Exercise directions |
Each line from the one with "Select the SAML tab" to the final line of the data must be reproduced exactly, and no other line may appear.

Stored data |
--- START ---
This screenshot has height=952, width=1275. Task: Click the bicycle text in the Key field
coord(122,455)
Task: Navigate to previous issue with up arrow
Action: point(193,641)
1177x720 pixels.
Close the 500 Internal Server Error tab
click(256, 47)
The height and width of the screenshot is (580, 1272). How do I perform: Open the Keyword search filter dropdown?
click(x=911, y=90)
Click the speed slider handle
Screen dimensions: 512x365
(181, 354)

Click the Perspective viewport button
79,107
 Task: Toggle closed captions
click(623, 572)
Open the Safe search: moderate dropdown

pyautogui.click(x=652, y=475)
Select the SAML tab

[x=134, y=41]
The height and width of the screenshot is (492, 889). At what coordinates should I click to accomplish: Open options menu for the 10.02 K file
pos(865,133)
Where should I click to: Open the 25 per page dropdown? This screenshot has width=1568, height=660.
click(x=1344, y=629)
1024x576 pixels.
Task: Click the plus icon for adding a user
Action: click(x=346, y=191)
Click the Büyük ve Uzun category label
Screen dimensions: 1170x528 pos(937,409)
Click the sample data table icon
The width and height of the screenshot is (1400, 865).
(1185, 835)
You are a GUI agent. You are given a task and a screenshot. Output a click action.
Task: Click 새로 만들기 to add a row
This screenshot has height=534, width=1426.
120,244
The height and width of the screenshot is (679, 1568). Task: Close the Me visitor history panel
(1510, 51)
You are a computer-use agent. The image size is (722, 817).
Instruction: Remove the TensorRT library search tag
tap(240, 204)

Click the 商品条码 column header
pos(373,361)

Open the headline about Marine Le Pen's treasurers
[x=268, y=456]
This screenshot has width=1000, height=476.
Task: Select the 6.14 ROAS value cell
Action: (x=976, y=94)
--- END ---
Response below |
Select the SAML tab

[x=134, y=41]
The height and width of the screenshot is (492, 889). At what coordinates should I click to accomplish: Open options menu for the 10.02 K file
pos(865,133)
Where should I click to: Open the 25 per page dropdown? This screenshot has width=1568, height=660.
click(x=1344, y=629)
1024x576 pixels.
Task: Click the plus icon for adding a user
Action: click(x=346, y=191)
Click the Büyük ve Uzun category label
Screen dimensions: 1170x528 pos(937,409)
Click the sample data table icon
The width and height of the screenshot is (1400, 865).
(1185, 835)
You are a GUI agent. You are given a task and a screenshot. Output a click action.
Task: Click 새로 만들기 to add a row
This screenshot has height=534, width=1426.
120,244
The height and width of the screenshot is (679, 1568). Task: Close the Me visitor history panel
(1510, 51)
You are a computer-use agent. The image size is (722, 817).
Instruction: Remove the TensorRT library search tag
tap(240, 204)

Click the 商品条码 column header
pos(373,361)

Open the headline about Marine Le Pen's treasurers
[x=268, y=456]
This screenshot has width=1000, height=476.
Task: Select the 6.14 ROAS value cell
Action: (x=976, y=94)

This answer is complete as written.